By which she means bagels and cream cheese.
It is endlessly fascinating that my daughters live in a world where they perceive other people as so wildly off their rockers as to eat things like donuts with mayonnaise slathered on top for breakfast. They find other people inscrutable, and don’t put anything past anyone.
I live in a family of such skeptics. I’m the only one who tends to give people the benefit of the doubt, and in these wildly divisive times, I have started to feel defeated. People I’ve always respected are quickly falling off my list as I discover they are The Unvaccinated. Recently, an old friend who I unfollowed on social media accused me of “censorship,” as if I am the deep state and he, the free press.
But I am just a person who does not want to listen to any more rhetoric.
My husband, for his part, doesn’t understand why I am still friends with people who are vocally unvaxxed. As an RN who works with compromised people in a hospital, there is no gray area for him. I recently showed him a TikTok of another nurse who had worked with COVID patients all through the pandemic, and was then promptly fired for refusing to get vaccinated. This video is being circulated by my unvaccinated friends as proof of the victimization of Their People. His response was, “Right. Because she’s a vector. Full stop.”

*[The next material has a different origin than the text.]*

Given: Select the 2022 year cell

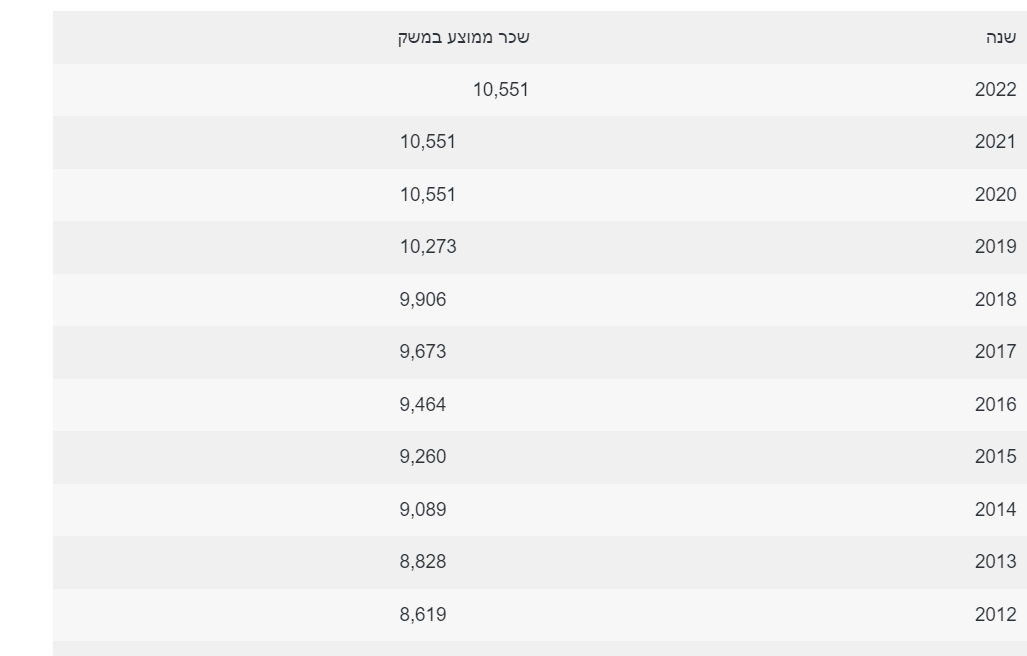Looking at the screenshot, I should tap(996, 90).
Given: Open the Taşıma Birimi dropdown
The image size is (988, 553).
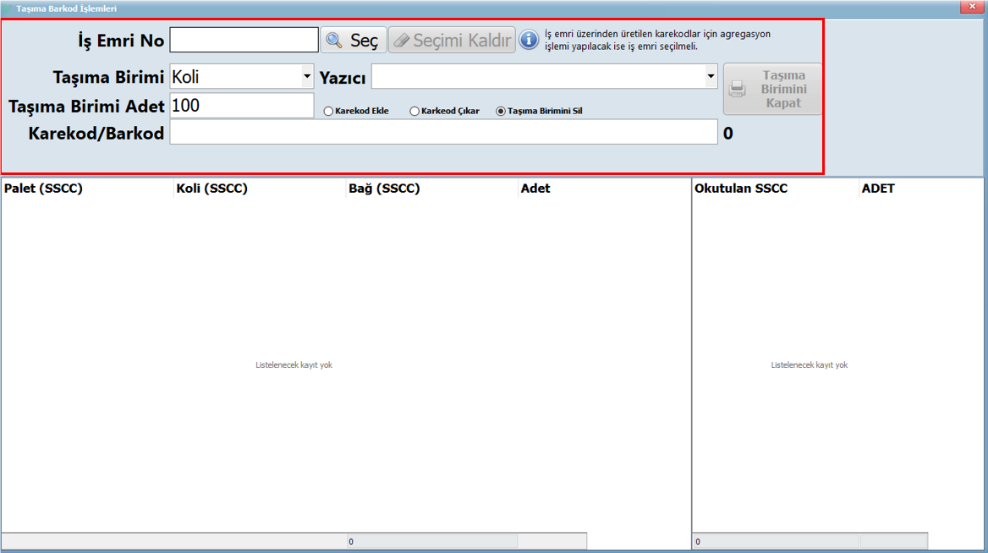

The virus doesn’t care if you’re a hero. The virus doesn’t give you a free pass based on your past good deeds. The virus doesn’t have sympathy if it’s a complicated decision for you, with a lot of nuance to it. The virus doesn’t care if you equate the mandate to get vaccinated as an infringement on your bodily autonomy. The virus doesn’t care about your personal convictions or your imaginative paranoias about the government or various billionaires trying to infect you with propaganda or magnets. The virus looks for any inroad, and feeds on the misguided human desperation for agency as it calmly and quietly breaks through your defenses.
This was an interesting article I read recently: The Unvaccinated May Not Be Who You Think. As a cat mom who has dealt with this very phenomenon many times, I particularly enjoyed this metaphor:
“Some of the unvaccinated are a bit like cats stuck in a tree. They’ve made bad decisions earlier and now may be frozen, part in fear, and unable to admit their initial hesitancy wasn’t a good idea, so they may come back with a version of how they are just doing ‘more research.'”
I am looking for that cat-in-a-tree panic in the eyes of the Unvaccinated in my orbit. But so far all I have found is a doubling down. I’ve mostly stopped engaging about it, and have simply accepted that this pandemic will not be over soon. As I recently read, it’s going to be an era, not an incident.